Life is so wonderful sometimes. Just knowing that you have people who care about you, and will help you in anyways they can, is a very comforting feeling.
I've been stressed lately, being sick and having finals comming up, and I've been forgetting the really important things in life. The things that you can always rely on to have you back, the things that make you give a little laugh and sigh of relief, the things that we live for- things like friends.
I've been busy, thinking about college, even though I'm only a junior, and how it's going to affect us so much. It will affect our friendships now, and in years to come. It will affect relationships (ew, boys are gross, haha) of past and future (and present if applies). It will affect our jobs and life in the "real world" (if there is suck a thing). And it affects families. Families of the ones leaving, families who have to deal with their child whose good friend leaving, and families that have been abandoned by their child going away to school.

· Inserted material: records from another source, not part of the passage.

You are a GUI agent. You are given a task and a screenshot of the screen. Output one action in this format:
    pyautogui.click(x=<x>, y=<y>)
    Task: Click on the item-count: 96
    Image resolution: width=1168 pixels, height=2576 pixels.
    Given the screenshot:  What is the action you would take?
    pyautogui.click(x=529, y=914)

College is going to change my life next year and the year after. One of my best friends going away, whom I talk to atleast twice a day, who promises that we will stay best friends, and that we will still talk EVERYDAY... which I think is kind of naive thinking, but hopeful thinking... Then there's the stuff like, Applying to schools for the following year. That is going to be crazy. Then there's the whole scholarship searching stuff. With low grades, I'm going to have to search high and low for things that can help me pay... since I'm on my own with money and all. But, I have to figure out what I even KIND of want to do with my life, which is impossible (i haven't had any ideas ever... except for like 3 in kindergarten which lasted a week, and could never hold try now. Artist-have you ever seen my art? haha... Teacher- There's no way I could follow the crowd with this one... I can't do it. and... hmm... I think a VET- haha, that requires dealing with sick animals, and having some die. Couldn't handle that, and there's also needles and haha HOLDING the animals. Plus, my allergies couldn't handle that one. (i mean, my allergies aren't that bad, but if i'm around certain animals for more than a few hours, i get itchy and stuffy and eyes itch too... so nope.) So I have to figure this out, and then I have to figure out WHERE I could and want to apply. That's an even bigger HAH! lol. I have no idea, and really haven't HAD any ideas ever.

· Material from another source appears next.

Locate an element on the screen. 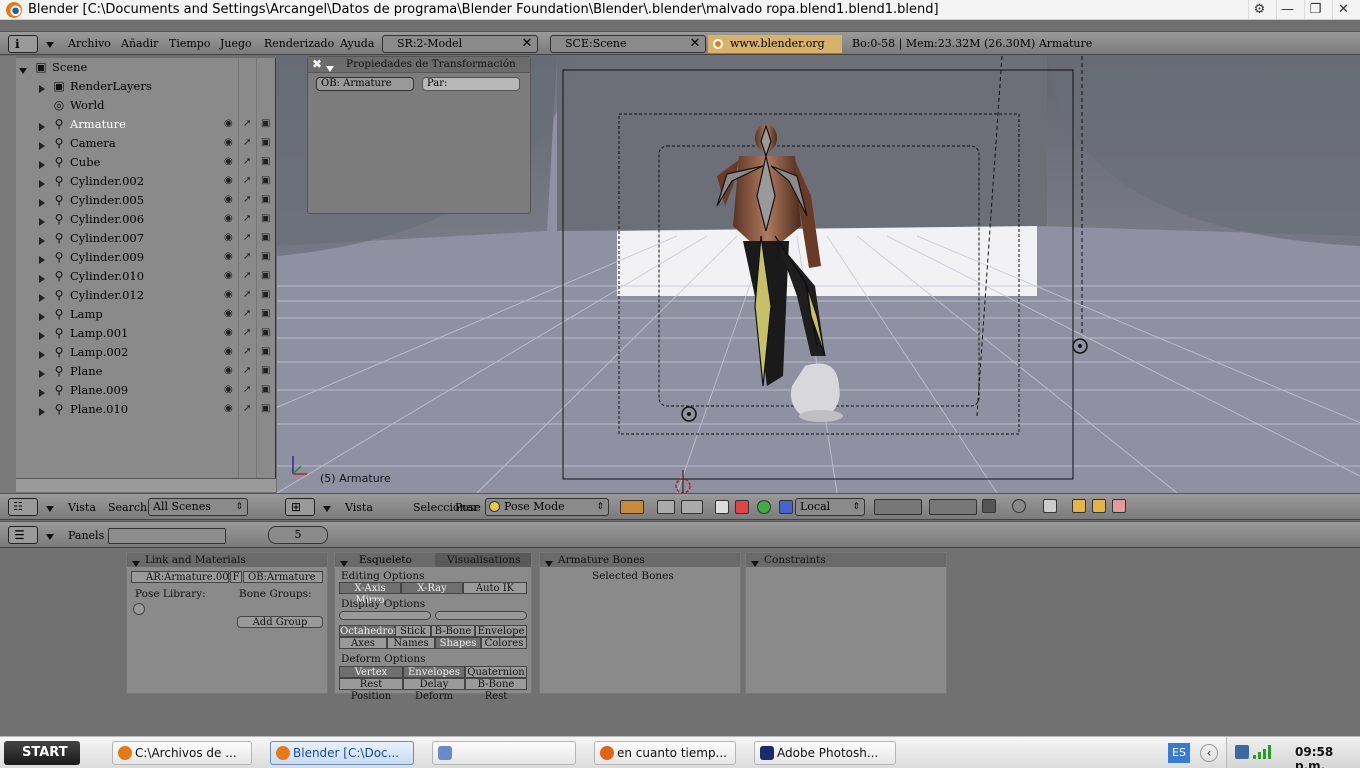 The image size is (1360, 768). scene-selector: SCE:Scene is located at coordinates (628, 44).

And then, more immediate. There's finals. Next week, starting with english, first hour on tuesday. Actually, my english started today with the in class essay. I'm not sure how I did on it. I hope I did well. I hate in class essays. And then, presentations for modern world (history) start on friday. Our final is a video project. I'm curious how that's going to go for my group only 1/5 of us have done one before... and he's had lot's more time to make it than this. We are filming in 2 maybe 3 days... it will be interesting. But, I guess it's better than a written test, considering we haven't had ONE in that class so far this year, haha. My two hardest Finals will probably be math and psychology. even though we already had a mid term in math, our test is from the beginning of the year, UH OH!! mut yeah. I have both of those on friday, so I have time to prepare. The only thing I've been stressed on already, was the essay I had to write today... So i'm not all that stressed anymore.

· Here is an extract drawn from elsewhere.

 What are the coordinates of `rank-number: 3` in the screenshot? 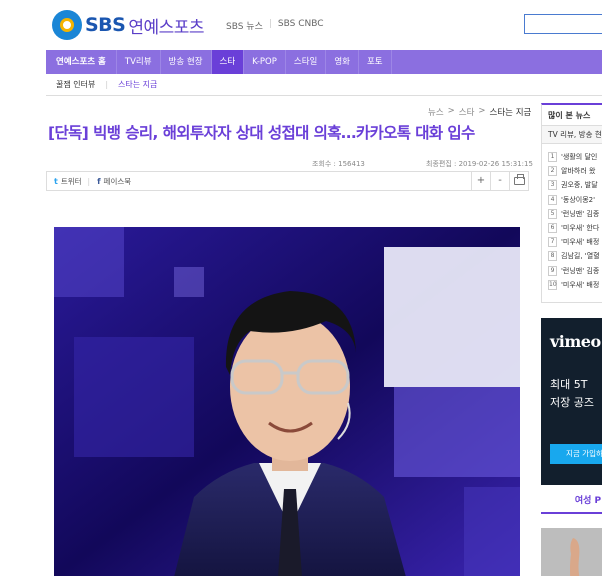 It's located at (552, 186).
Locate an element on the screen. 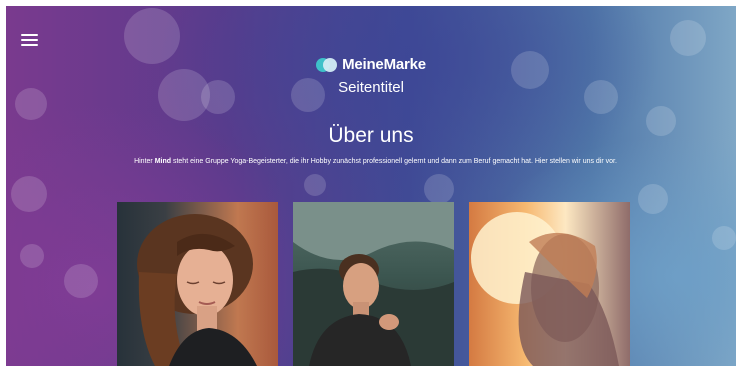  section-heading: Über uns is located at coordinates (371, 136).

Then, There's solo ensemble. HAH. That's a joke. Abbi and I have practiced our duet once so far, and our solos... don't even go there. I can't play it... in tempo. haha. It's not all that fast, it's only 60 beats per quarter note, but there's a bunch of 16th noes, and it's hard for me to keep the same tempo. Also, I'm nervous about playing with an accompianist. They don't have to know how much I suck, really! lol.

I think... I might have run out of things in my head at the moment, but I thought I should update... so here it is.